Cambodia marks first national celebration of World Patient Safety Day, with focus on safer care for newborns and children

17 September 2025
Joint News Release

Phnom Penh, 17 September 2025 — Cambodia marked its first national celebration of World Patient Safety Day (WPSD), joining the global movement to eliminate avoidable harm in health care, with a focus on improving patient safety for newborns and children.

Observed annually on 17 September worldwide since its adoption by the World Health Assembly in 2019, WPSD underscores the urgent need for safety improvements across all levels of healthcare, anchored in the core principle “First, do no harm.” The focus on newborns and children reflects their vulnerability to patient safety risks due to four key factors: their rapid developmental changes, complete dependency on caregivers, distinct disease patterns at different ages, and demographic inequities that can compound these risks. 

Unsafe care remains a major global health challenge, contributing to over three million preventable deaths each year. Approximately 134 million adverse events occur annually in hospitals across low- and middle-income countries, which bear the disproportionate burden of patient harm and preventable deaths. In the Western Pacific Region alone, a newborn dies every six minutes, with many deaths linked to preventable safety failures in healthcare delivery.

This year’s theme, “Safe care for every newborn and every child,” and slogan, “Patient safety from the start!” call for collective efforts to protect newborns and children from preventable harm in healthcare. It highlights priority actions such as safer childbirth and postnatal care, infection prevention, safe use of medicines, diagnostic safety, immunisation, and learning systems that turn safety incidents into improvements.  
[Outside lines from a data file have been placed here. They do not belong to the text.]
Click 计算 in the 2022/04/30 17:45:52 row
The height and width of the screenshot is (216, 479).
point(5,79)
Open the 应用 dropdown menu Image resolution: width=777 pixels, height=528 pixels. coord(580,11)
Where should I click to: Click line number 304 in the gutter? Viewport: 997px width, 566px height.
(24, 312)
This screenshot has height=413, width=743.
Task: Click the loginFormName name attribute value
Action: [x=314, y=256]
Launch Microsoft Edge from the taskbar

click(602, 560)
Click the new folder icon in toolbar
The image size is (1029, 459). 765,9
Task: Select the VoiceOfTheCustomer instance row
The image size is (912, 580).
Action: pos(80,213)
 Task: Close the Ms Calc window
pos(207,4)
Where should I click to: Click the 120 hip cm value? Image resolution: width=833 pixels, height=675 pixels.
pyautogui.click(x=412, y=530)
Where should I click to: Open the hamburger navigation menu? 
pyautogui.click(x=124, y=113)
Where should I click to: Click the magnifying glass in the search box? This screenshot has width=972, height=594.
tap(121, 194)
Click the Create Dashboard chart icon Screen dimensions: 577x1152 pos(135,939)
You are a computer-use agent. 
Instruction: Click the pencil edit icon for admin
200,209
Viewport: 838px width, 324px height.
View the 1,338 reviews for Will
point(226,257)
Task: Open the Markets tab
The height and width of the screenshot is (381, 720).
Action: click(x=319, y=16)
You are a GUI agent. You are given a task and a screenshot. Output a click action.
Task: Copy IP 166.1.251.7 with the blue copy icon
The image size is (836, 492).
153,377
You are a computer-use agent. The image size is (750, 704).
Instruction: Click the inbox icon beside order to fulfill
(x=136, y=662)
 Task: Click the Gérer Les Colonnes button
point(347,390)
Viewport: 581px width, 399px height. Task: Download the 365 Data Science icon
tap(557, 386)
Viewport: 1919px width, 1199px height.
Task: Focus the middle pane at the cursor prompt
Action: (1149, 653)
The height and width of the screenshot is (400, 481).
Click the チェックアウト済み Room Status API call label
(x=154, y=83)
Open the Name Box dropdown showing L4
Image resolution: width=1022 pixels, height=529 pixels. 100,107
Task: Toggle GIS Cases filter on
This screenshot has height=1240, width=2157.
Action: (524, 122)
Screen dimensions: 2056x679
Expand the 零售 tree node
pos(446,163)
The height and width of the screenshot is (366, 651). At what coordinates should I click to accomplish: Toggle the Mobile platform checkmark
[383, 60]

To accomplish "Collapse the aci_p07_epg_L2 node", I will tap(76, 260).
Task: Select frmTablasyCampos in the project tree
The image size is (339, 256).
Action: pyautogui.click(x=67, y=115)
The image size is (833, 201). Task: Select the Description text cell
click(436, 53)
On 17 September 2025, Cambodia celebrated its first World Patient Safety Day, presided over by H.E. Professor Chheang Ra, Minister of Health; H.E. Atsushi Ueno, Ambassador of Japan; Dr Marianna Trias, WHO Representative to Cambodia; and Ms Sandra Bernklau, UNFPA Representative. © Ministry of Health, Cambodia

Presiding over the opening ceremony, His Excellency Professor CHHEANG RA, Minister of Health, emphasised that patient safety is central to reducing preventable harm for all Cambodians, especially for the youngest. “Patient safety is a foundational element toward Universal Health Coverage,” the Minister stressed. “Promoting a culture of safety and continuous quality improvement is central to achieving equitable health outcomes.” Addressing health facility directors, professional associations, development partners, and healthcare workers, the Minister highlighted priority areas including safe medication practices, preventing and monitoring healthcare-associated infections, and training the health workforce. The event brought together more than 300 in-person participants and over 1,000 online attendees.

Dr Marianna Trias, WHO Representative to Cambodia, echoed this vision, highlighting that strengthening health systems is key to reducing avoidable deaths and harm. “Safer health systems, anchored in strong primary health care, lay the foundation for lifelong well-being. Improving patient safety across all levels of care – from health posts to referral hospitals – is essential to protecting Cambodians even before their very first breath throughout every stage of their life.” The WHO Representative commended Cambodia’s commitment in advancing patient safety reforms and reiterated WHO’s continued support for strengthening integrated safety systems.

Throughout the day, technical sessions and panel discussions explored strategies and practical measures to integrate patient safety measures into maternal and pediatric care, emergency obstetric and newborn services, infection prevention and control, and tracking quality of care through robust health data systems. Special attention was given to patient and family engagement as a core principle of both patient safety and primary health care, highlighting how health facilities can better involve caregivers in promoting safety from community to clinic settings.

Cambodia’s first national celebration of World Patient Safety Day underscores the country’s recognition that patient safety is imperative for health system strengthening. The Ministry of Health, WHO, and partners are committed to integrating priority actions into daily practice, ensuring that safe and high-quality care becomes a reality for every Cambodian child and family.

This event is supported by WHO, Japan International Cooperation Agency (JICA), Clinton Health Access Initiative (CHAI), Joint Commission International (JCI), and Sunrise Japan Hospital.